■ Exercise brief
Give back exactly the lines of the entries below from the line with "June 4, 2018 (131, 256)" to the line with "A Holy Jew Lived", inclusive, and only those.

*** Data under study Section Begins ***

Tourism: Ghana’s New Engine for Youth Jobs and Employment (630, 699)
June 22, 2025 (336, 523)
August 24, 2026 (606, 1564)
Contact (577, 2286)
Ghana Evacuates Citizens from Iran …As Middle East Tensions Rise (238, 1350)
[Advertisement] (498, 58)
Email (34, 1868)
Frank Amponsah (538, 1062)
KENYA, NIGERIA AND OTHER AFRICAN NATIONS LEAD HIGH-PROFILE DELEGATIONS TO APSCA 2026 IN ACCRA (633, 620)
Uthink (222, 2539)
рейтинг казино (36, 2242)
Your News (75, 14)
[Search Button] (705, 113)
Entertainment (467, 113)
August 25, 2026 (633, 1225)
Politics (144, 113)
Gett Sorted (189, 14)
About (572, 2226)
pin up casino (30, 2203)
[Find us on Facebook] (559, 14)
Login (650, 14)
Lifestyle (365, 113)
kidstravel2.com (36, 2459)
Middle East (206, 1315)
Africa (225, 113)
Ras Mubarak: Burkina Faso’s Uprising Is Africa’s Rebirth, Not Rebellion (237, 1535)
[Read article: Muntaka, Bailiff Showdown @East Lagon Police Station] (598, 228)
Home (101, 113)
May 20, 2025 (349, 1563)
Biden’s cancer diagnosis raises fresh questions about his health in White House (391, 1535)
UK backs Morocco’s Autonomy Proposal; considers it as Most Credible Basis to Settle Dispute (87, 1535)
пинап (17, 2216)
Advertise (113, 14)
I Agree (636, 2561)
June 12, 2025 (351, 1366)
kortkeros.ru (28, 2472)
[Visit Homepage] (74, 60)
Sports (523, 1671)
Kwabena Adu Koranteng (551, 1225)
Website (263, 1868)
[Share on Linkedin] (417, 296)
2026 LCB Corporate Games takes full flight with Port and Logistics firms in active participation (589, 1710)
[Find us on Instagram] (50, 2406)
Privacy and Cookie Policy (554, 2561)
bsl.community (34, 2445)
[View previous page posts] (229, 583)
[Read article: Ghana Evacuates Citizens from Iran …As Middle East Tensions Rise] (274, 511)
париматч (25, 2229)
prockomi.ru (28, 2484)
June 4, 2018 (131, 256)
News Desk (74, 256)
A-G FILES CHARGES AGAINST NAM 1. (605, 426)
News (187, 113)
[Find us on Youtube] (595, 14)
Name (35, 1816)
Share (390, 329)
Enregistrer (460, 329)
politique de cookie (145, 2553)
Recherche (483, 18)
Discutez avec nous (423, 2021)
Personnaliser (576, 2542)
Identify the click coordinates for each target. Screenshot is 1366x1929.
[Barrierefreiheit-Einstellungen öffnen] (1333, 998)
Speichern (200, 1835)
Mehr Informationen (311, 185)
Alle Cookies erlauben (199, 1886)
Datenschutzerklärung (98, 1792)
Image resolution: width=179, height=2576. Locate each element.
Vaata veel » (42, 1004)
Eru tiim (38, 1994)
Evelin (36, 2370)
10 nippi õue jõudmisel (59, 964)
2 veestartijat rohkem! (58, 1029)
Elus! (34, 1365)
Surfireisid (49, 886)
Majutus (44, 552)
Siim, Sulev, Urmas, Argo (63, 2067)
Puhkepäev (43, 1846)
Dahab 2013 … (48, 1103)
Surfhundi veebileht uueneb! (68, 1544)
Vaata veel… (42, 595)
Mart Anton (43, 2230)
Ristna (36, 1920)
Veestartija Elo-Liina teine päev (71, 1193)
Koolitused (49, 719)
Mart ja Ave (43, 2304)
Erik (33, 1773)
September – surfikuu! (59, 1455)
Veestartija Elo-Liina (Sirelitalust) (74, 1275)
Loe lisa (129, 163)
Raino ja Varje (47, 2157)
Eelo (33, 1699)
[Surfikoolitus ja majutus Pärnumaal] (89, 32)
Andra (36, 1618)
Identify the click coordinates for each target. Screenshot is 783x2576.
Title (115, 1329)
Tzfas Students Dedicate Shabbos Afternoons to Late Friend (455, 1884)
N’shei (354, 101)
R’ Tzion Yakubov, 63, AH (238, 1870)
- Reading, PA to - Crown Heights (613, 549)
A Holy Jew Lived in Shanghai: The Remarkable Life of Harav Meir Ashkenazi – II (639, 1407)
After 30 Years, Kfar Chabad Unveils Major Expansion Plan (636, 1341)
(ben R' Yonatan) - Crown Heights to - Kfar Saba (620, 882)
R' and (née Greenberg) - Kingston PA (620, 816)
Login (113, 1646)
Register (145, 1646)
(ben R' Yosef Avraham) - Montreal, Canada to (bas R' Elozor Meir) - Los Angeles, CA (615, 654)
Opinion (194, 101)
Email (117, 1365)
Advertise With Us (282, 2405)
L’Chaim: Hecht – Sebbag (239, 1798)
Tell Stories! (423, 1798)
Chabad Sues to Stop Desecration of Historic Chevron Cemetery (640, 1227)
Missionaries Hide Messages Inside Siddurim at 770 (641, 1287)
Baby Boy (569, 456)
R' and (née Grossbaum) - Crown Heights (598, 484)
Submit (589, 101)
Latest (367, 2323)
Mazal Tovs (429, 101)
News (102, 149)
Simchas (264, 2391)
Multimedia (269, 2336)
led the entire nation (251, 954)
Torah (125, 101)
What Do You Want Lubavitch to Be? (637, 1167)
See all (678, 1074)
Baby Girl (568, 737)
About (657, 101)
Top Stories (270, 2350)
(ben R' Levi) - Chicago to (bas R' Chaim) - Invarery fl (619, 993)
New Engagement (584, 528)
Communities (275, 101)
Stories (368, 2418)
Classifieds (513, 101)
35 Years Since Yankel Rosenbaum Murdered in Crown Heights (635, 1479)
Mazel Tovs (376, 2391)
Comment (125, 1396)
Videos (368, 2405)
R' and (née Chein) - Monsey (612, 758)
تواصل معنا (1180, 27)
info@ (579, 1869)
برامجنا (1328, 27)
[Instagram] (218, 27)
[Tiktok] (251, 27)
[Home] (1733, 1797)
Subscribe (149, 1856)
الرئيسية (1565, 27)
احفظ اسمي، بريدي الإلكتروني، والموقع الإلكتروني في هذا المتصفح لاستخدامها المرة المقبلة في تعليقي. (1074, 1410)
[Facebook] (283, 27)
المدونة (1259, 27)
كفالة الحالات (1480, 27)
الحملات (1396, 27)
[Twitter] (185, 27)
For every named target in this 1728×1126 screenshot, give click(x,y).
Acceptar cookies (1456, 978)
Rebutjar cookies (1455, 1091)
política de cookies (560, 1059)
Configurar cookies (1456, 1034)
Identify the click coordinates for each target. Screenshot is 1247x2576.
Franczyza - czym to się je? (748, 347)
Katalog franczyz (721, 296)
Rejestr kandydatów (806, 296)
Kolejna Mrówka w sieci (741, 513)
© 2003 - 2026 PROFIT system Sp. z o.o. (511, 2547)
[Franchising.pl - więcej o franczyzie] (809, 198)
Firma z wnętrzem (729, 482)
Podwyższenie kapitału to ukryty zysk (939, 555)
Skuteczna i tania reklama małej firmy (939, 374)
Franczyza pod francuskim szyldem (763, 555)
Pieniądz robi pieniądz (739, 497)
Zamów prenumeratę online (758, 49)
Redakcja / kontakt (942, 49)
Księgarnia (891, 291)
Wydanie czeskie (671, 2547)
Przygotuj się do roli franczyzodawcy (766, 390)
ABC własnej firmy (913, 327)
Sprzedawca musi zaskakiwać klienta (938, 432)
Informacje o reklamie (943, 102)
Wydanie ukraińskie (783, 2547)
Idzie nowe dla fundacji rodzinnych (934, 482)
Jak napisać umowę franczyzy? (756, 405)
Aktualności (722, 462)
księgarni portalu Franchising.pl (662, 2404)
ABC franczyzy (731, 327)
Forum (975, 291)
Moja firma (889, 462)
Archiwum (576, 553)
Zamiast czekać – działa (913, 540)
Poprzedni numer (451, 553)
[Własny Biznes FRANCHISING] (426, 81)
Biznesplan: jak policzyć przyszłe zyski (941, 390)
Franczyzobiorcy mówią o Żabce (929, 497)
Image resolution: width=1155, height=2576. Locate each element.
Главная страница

*** Data under study Section Ends ***

■ Reply
June 4, 2018 (131, 256)
News Desk (74, 256)
A-G FILES CHARGES AGAINST NAM 1. (605, 426)
News (187, 113)
[Find us on Youtube] (595, 14)
Name (35, 1816)
Share (390, 329)
Enregistrer (460, 329)
politique de cookie (145, 2553)
Recherche (483, 18)
Discutez avec nous (423, 2021)
Personnaliser (576, 2542)
Identify the click coordinates for each target. Screenshot is 1366x1929.
[Barrierefreiheit-Einstellungen öffnen] (1333, 998)
Speichern (200, 1835)
Mehr Informationen (311, 185)
Alle Cookies erlauben (199, 1886)
Datenschutzerklärung (98, 1792)
Image resolution: width=179, height=2576. Locate each element.
Vaata veel » (42, 1004)
Eru tiim (38, 1994)
Evelin (36, 2370)
10 nippi õue jõudmisel (59, 964)
2 veestartijat rohkem! (58, 1029)
Elus! (34, 1365)
Surfireisid (49, 886)
Majutus (44, 552)
Siim, Sulev, Urmas, Argo (63, 2067)
Puhkepäev (43, 1846)
Dahab 2013 … (48, 1103)
Surfhundi veebileht uueneb! (68, 1544)
Vaata veel… (42, 595)
Mart Anton (43, 2230)
Ristna (36, 1920)
Veestartija Elo-Liina teine päev (71, 1193)
Koolitused (49, 719)
Mart ja Ave (43, 2304)
Erik (33, 1773)
September – surfikuu! (59, 1455)
Veestartija Elo-Liina (Sirelitalust) (74, 1275)
Loe lisa (129, 163)
Raino ja Varje (47, 2157)
Eelo (33, 1699)
[Surfikoolitus ja majutus Pärnumaal] (89, 32)
Andra (36, 1618)
Identify the click coordinates for each target. Screenshot is 783x2576.
Title (115, 1329)
Tzfas Students Dedicate Shabbos Afternoons to Late Friend (455, 1884)
N’shei (354, 101)
R’ Tzion Yakubov, 63, AH (238, 1870)
- Reading, PA to - Crown Heights (613, 549)
A Holy Jew Lived in Shanghai: The Remarkable Life of Harav Meir Ashkenazi – II (639, 1407)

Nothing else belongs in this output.